From the root of your project, run vagrant init
:
vagrant init ubuntu/trusty64
This creates your Vagrantfile.
Your generated Vagrantfile will have very little code. It's mostly just comments that indicate how you can configure your box.
You specifiy what box you'd like installed. This is the guest virtual machine that's installed into your VM provider (VirtualBox, Parallels, Docker, etc).
config.vm.box = "ubuntu/trusty64"
You can forward ports from your guest box to your host. In the following, you'd be able to access port 80 on the guest from port 8000 on your host:
config.vm.network "forwarded_port", guest: 80, host: 8000
You can use this to get at things like Apache, MySQL, etc.
Give the box an IP address that the can be used to access the guest from the host. With this, you don't need to forward ports from the guest to the host.
config.vm.network "private_network", ip: "192.168.33.10"
Vagrant will automatically mount the folder it is in on the box at /vagrant. You can mount additional folders:
config.vm.synced_folder "/var/www/html", "/usr/share"
You can disable the default root share by adding the share to your Vagrantfile and setting disabled
to true
:
config.vm.synced_folder ".", "/vagrant",
disabled: true
You cannot change the user, group, or permissions for the share from the guest.
You can set the ownership in your Vagrantfile:
config.vm.synced_folder ".", "/vagrant",
owner: "vagrant", group: "www-data"
Then to change the permissions, set them from the host with chmod
.
You have the abillity to specify the allotted memory and available CPUs.
You can do it statically:
config.vm.provider "virtualbox" do |v|
v.cpus = 4
v.memory = 1024
end
Or dynamically based on the host (found this online):
# Give VM 1/4 system memory & access to all cpu cores on the host
config.vm.provider "virtualbox" do |v|
host = RbConfig::CONFIG['host_os']
if host =~ /darwin/
v.cpus = `sysctl -n hw.ncpu`.to_i
# sysctl returns Bytes and we need to convert to MB
v.memory = `sysctl -n hw.memsize`.to_i / 1024 / 1024 / 4
elsif host =~ /linux/
v.cpus = `nproc`.to_i
# meminfo shows KB and we need to convert to MB
v.memory = `grep 'MemTotal' /proc/meminfo | sed -e 's/MemTotal://' -e 's/ kB//'`.to_i / 1024 / 4
end
end
Now that your Vagrantfile is set up, start it up:
vagrant up
This will download the box, set it up in your provider (VirtualBox, Parallels, etc), set up SSH, etc.
It'll store some info in a new directory, .vagrant.
NOTE: The .vagrant directory should not be under source control.
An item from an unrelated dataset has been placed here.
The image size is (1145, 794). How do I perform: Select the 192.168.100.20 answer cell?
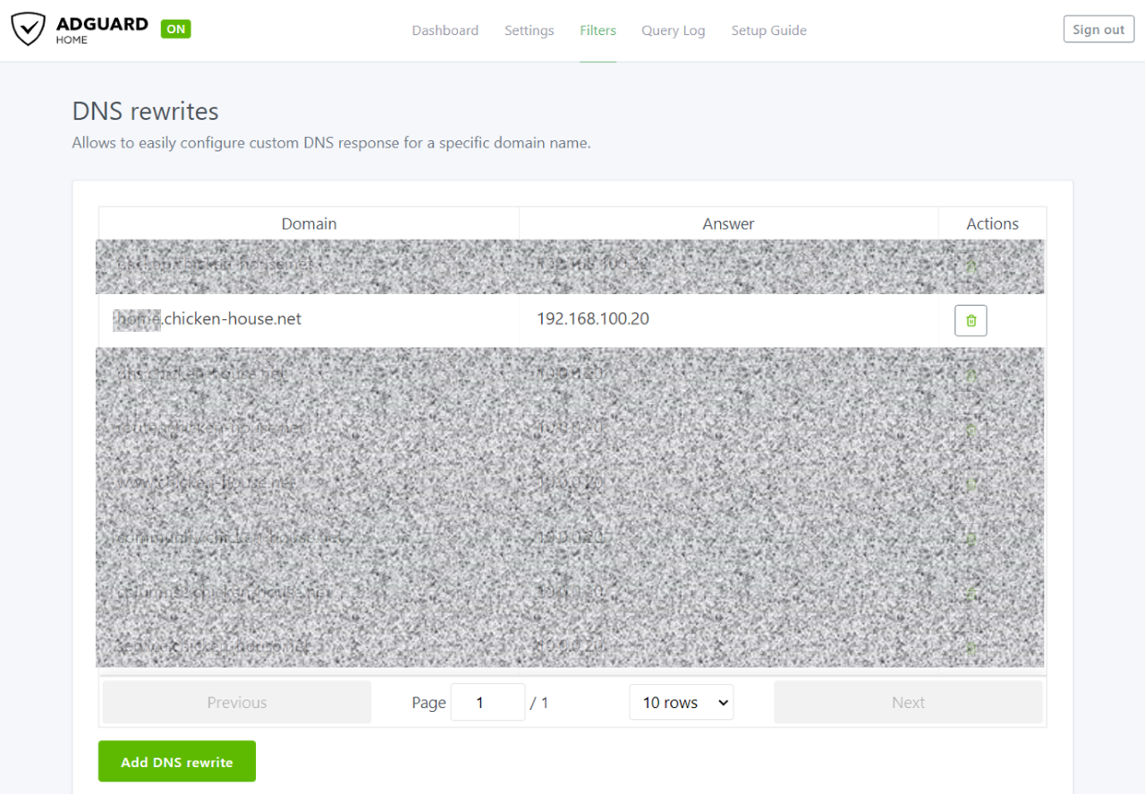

We've already covered init
and up
.
vagrant halt
stops the vm.vagrant reload
stops and reloads the vm.vagrant suspend
suspends the vm.vagrant resume
will wake up a vm that's been suspended.up
will do the same thing.vagrant destroy
will delete the vm from your provider (VirtualBox, Parrallels, etc).
Provisionig is important so that you can easily recreate the environment your appliction needs.
Provisioning with a shell script simply runs the provided script from the guest OS.
config.vm.provision "shell", path: "provision/script.sh"
A sample shell script used to provision CentOS as a LAMP stack:
https://gist.github.com/flackend/8f0bd097edf87f5462eb
Ansible is another provisioning method that has more of a learning curve than shell provisioning, but is more powerful.
config.vm.provision "ansible" do |ansible|
ansible.sudo = true
ansible.playbook = "ansible/playbook.yml"
end
Sample ansible playbook to provision a LAMP stack:
https://github.com/flackend/sample-lamp-playbook
If you create an Atlas account (atlas.hashicorp.com), you can share your box/connect to it remotely.
Login to your atlas account:
vagrant login
Share the box:
vagrant share --ssh
You'll get a generated name and URL. You can connect to the URL in your browser and connect to the name with vagrant connect
.
The --ssh
is optional, but allows you to login over SSH.
You may want to connect to your host from your guest machine. You can do that by retreiving the default gateway:
netstat -rn | grep "^0.0.0.0 " | cut -d " " -f10
From the StackOverflow answer:
By running
netstat -rn
you can get the default gateway and then use that ip address in your config file of your application.
This is helpful if you want to connect to the database on your host, for instance. That'll give you better performance.